Retype exactly the lines below, starting with the line that contains "The image size is (1191, 856)." and ending with the last line; leave out any pictures.

--- Available data ---

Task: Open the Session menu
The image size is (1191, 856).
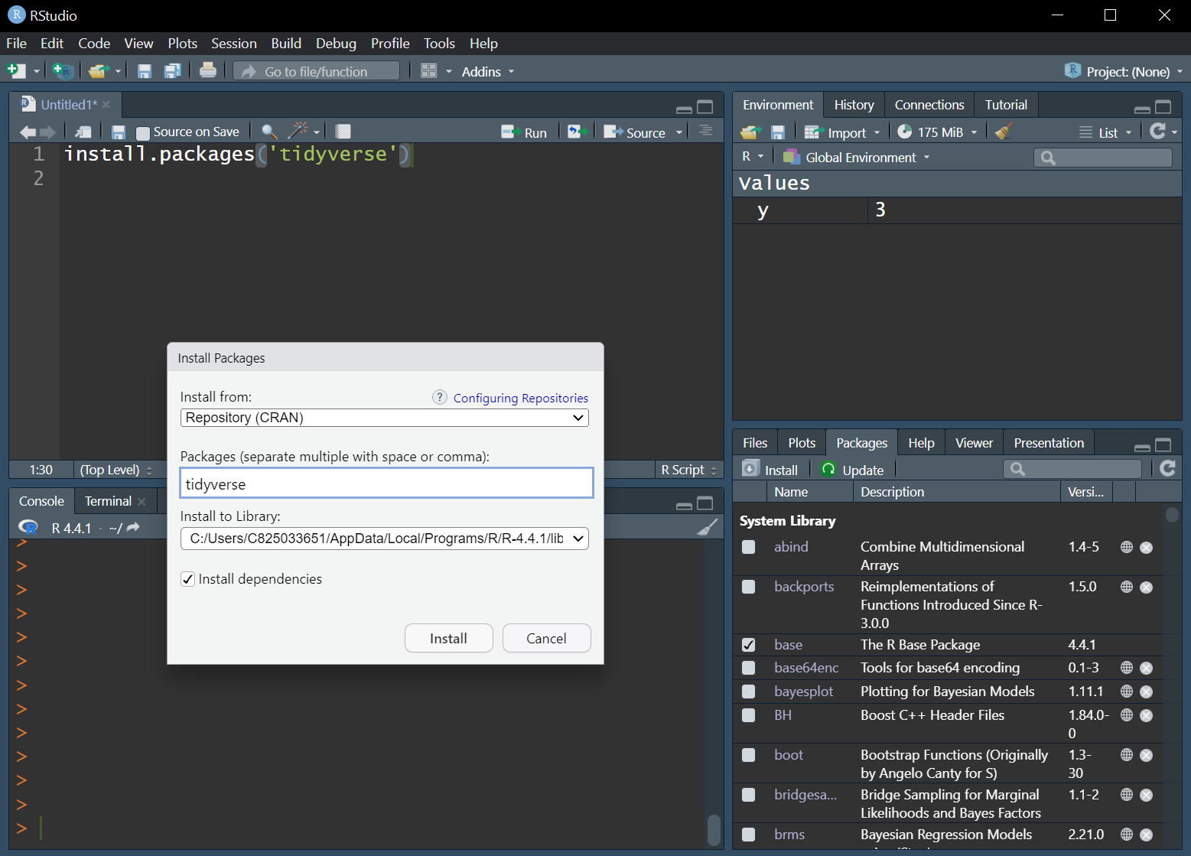Action: pos(233,44)
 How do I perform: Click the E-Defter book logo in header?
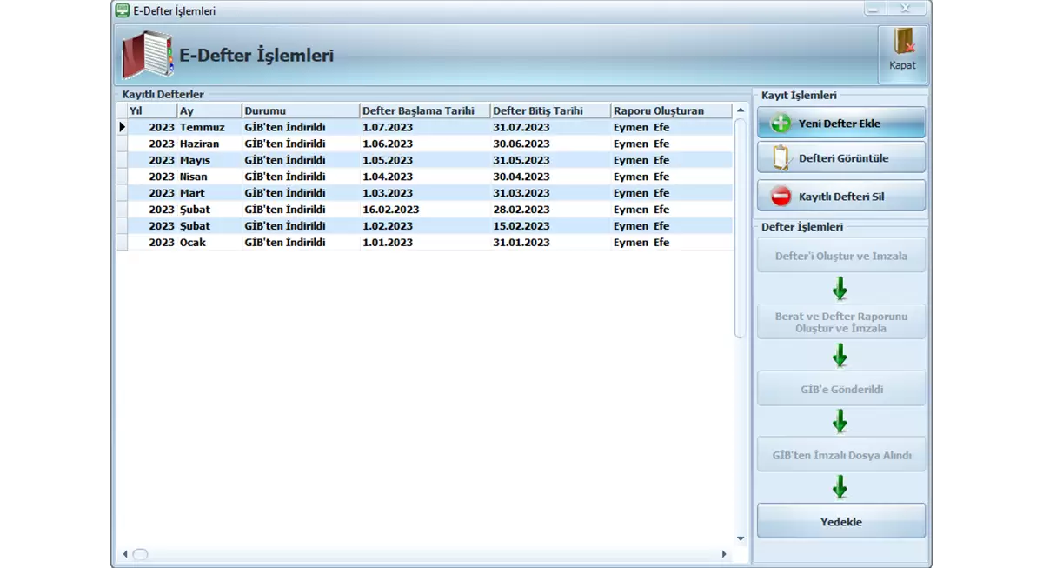(147, 56)
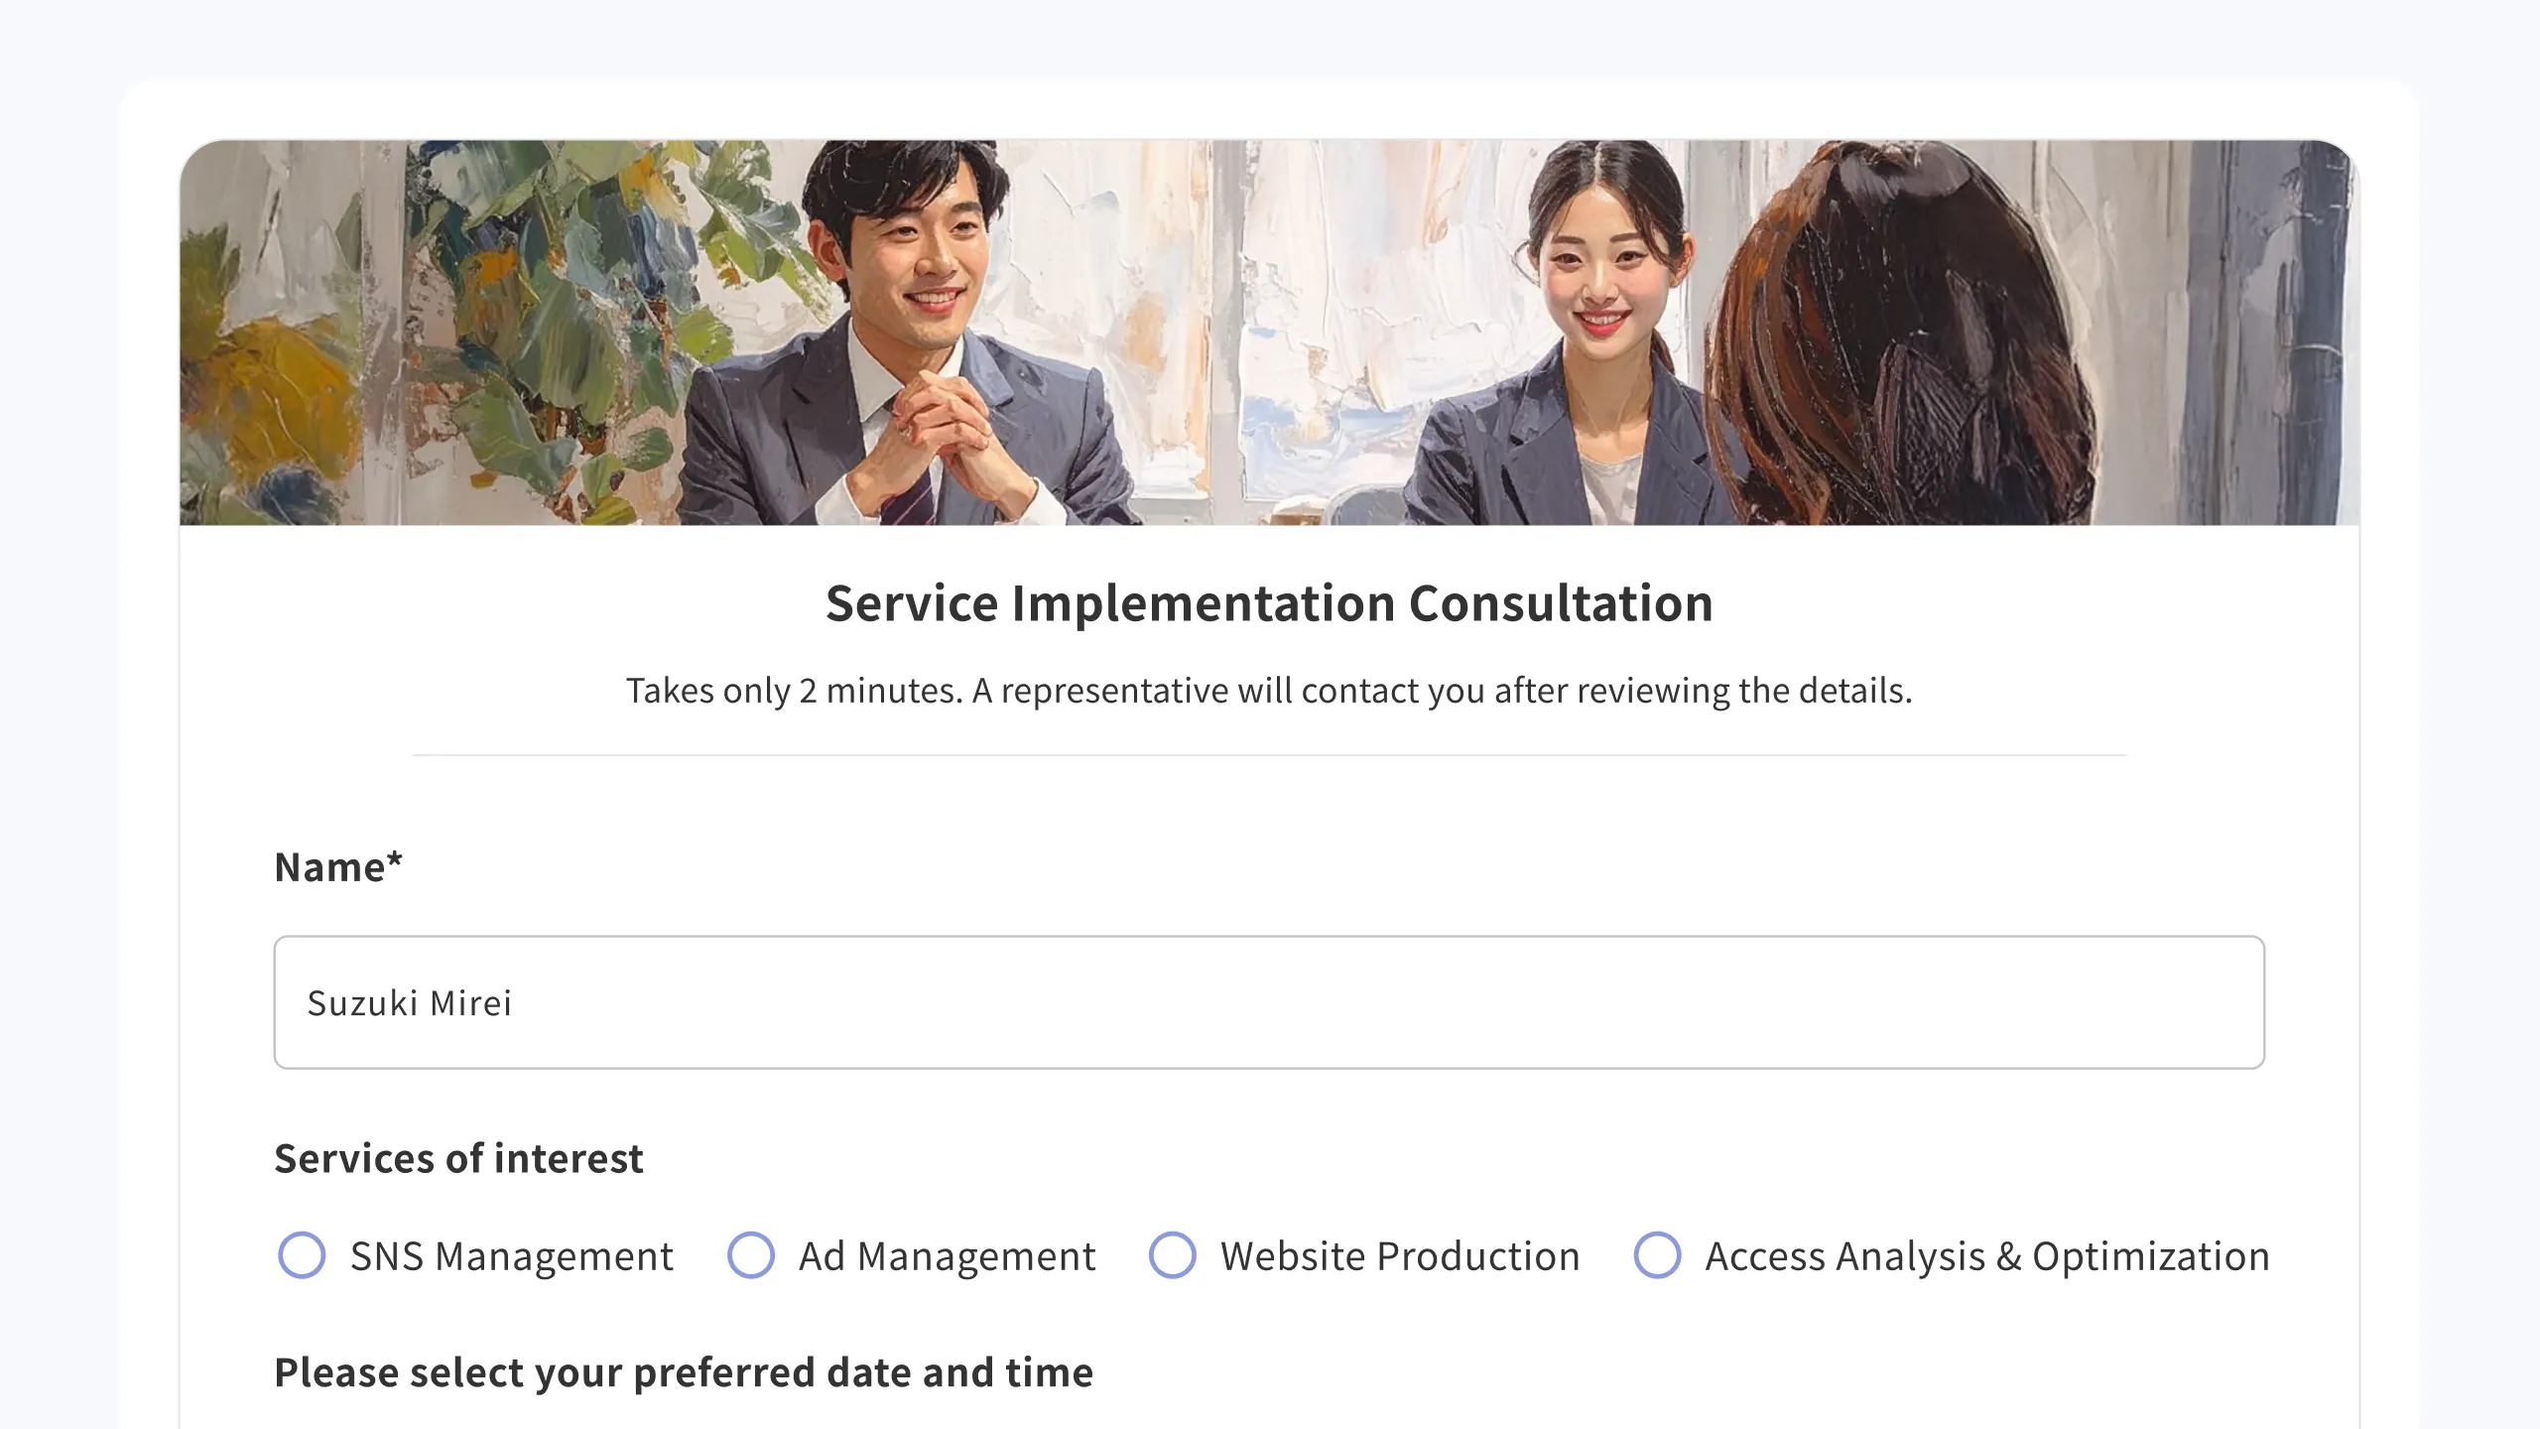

---

#### [Response area]
The image size is (1191, 856).
Action: pos(233,44)
 How do I perform: Click the E-Defter book logo in header?
(147, 56)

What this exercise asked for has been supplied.